WHAT YOU ARE ASKED TO DO: Turn every line of the rows below into a numbered list, skipping blank lines and leaving out the pictures.

[Entries on target coordinates]
━━━━━━━━━━

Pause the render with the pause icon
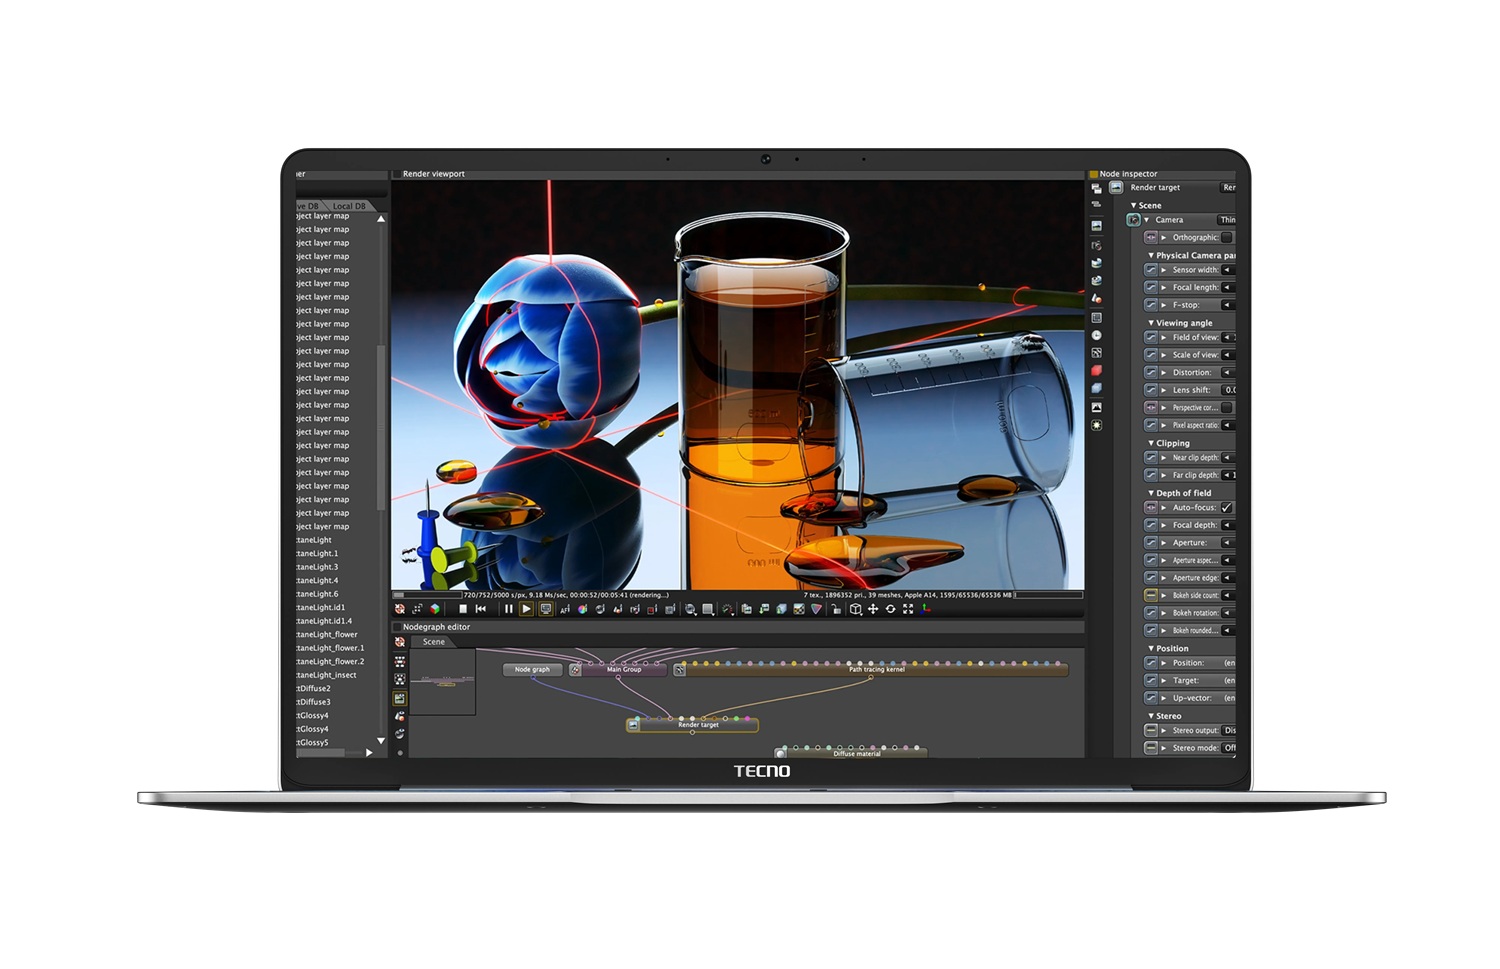1500x969 pixels. 507,610
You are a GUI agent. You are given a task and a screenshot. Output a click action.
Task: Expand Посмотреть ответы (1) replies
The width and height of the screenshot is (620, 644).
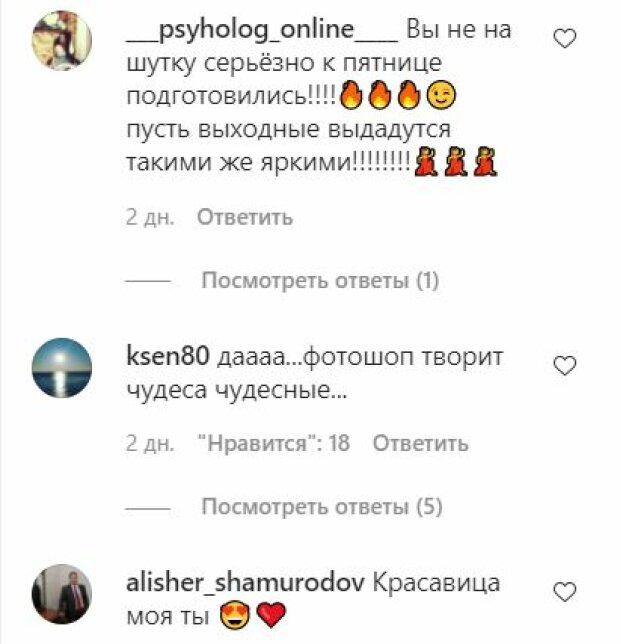point(320,281)
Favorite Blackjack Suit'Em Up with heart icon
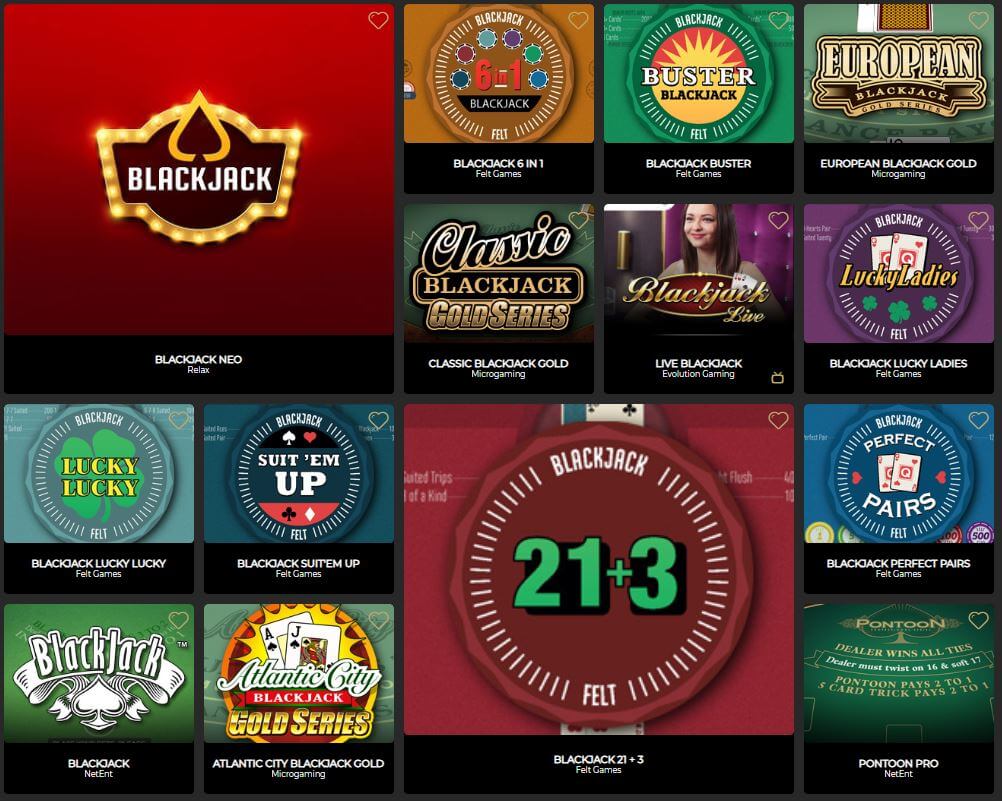This screenshot has width=1002, height=801. 378,420
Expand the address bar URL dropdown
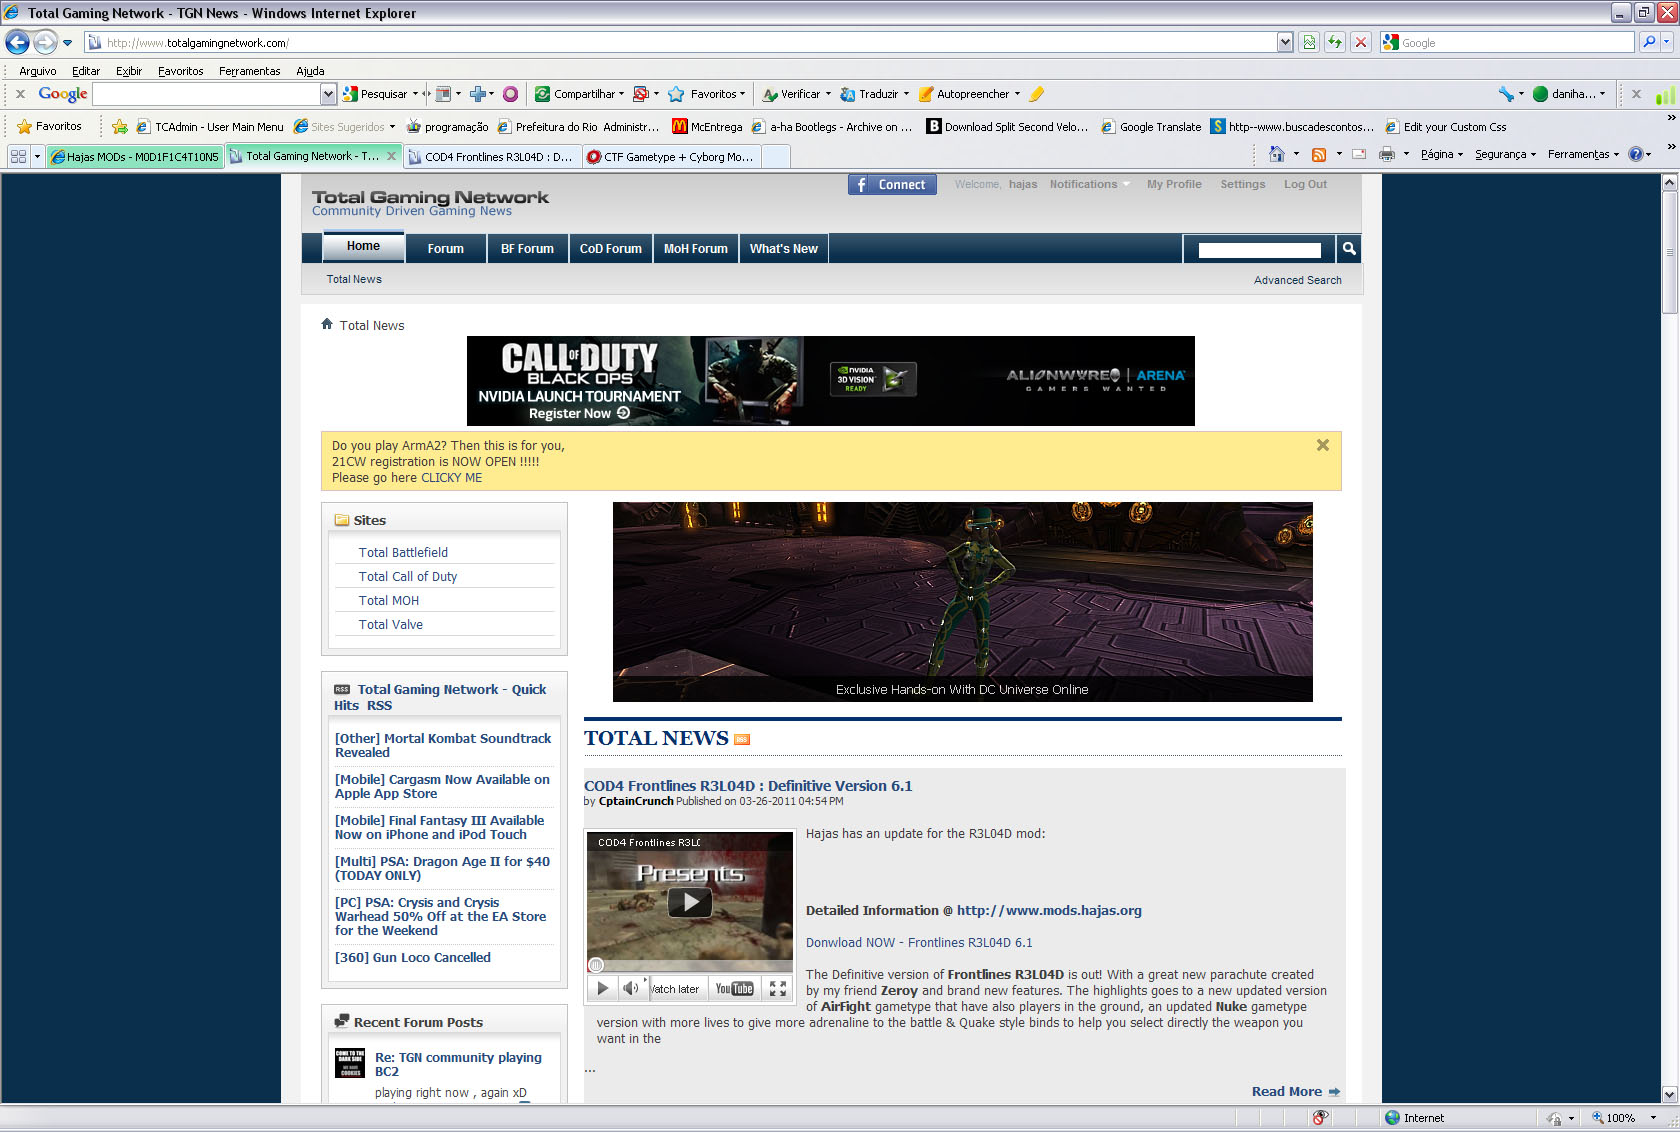 (1285, 42)
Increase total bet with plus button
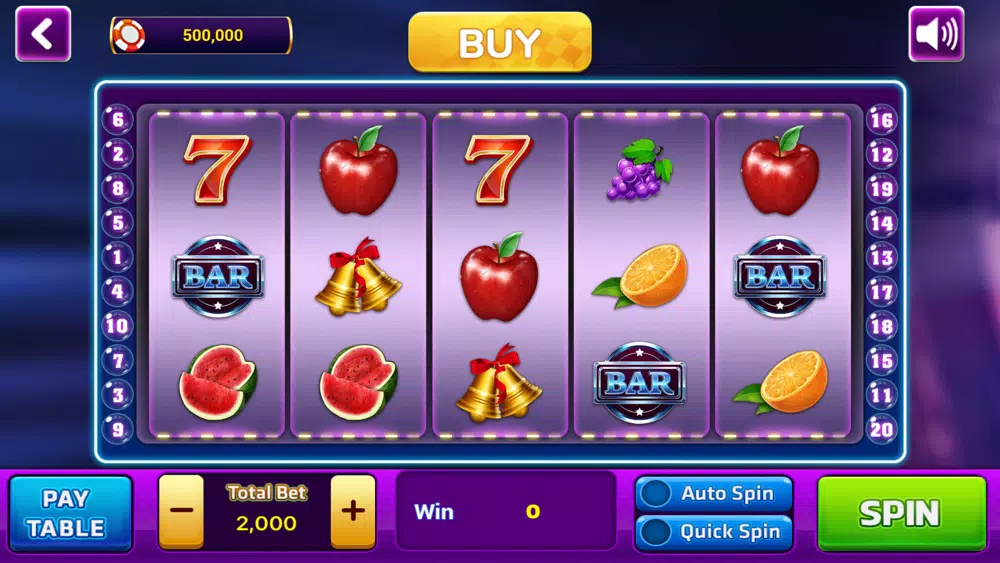 pyautogui.click(x=353, y=511)
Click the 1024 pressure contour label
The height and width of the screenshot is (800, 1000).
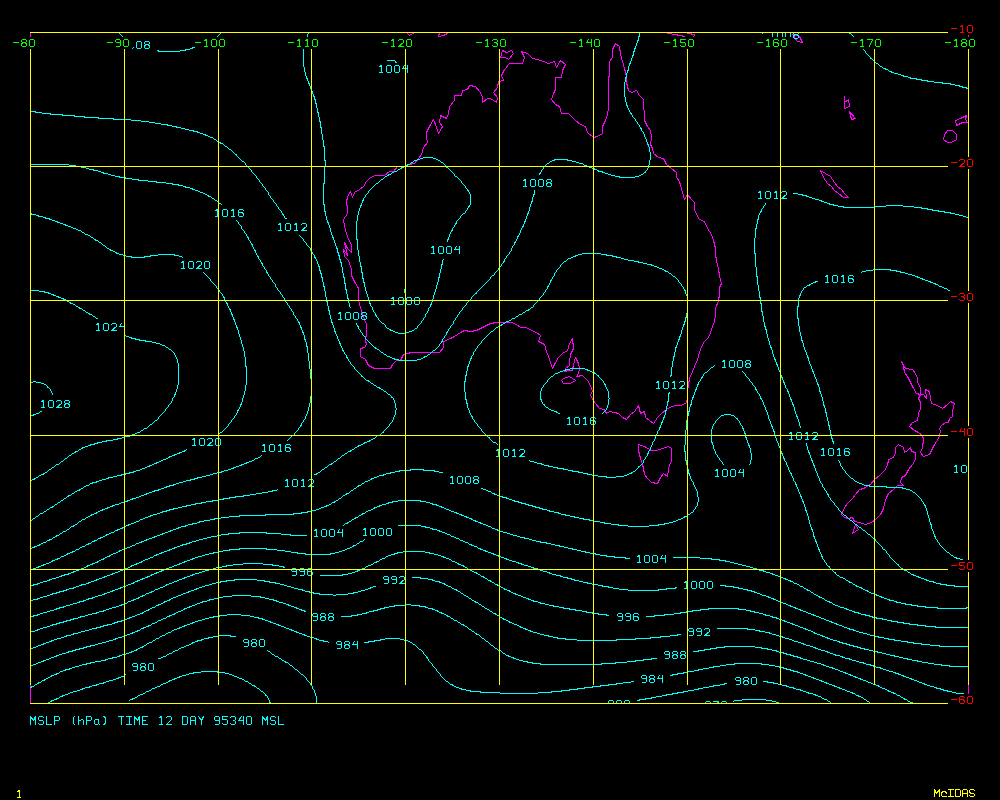109,327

━━━━━━━━━━

SOLVED PROBLEM:
1. Pause the render with the pause icon
2. 1500x969 pixels. 507,610
3. You are a GUI agent. You are given a task and a screenshot. Output a click action.
4. Task: Expand Посмотреть ответы (1) replies
5. The width and height of the screenshot is (620, 644).
6. point(320,281)
7. Favorite Blackjack Suit'Em Up with heart icon
8. This screenshot has width=1002, height=801. 378,420
9. Expand the address bar URL dropdown
10.  (1285, 42)
11. Increase total bet with plus button
12.  pyautogui.click(x=353, y=511)
13. Click the 1024 pressure contour label
14. The height and width of the screenshot is (800, 1000).
15. 109,327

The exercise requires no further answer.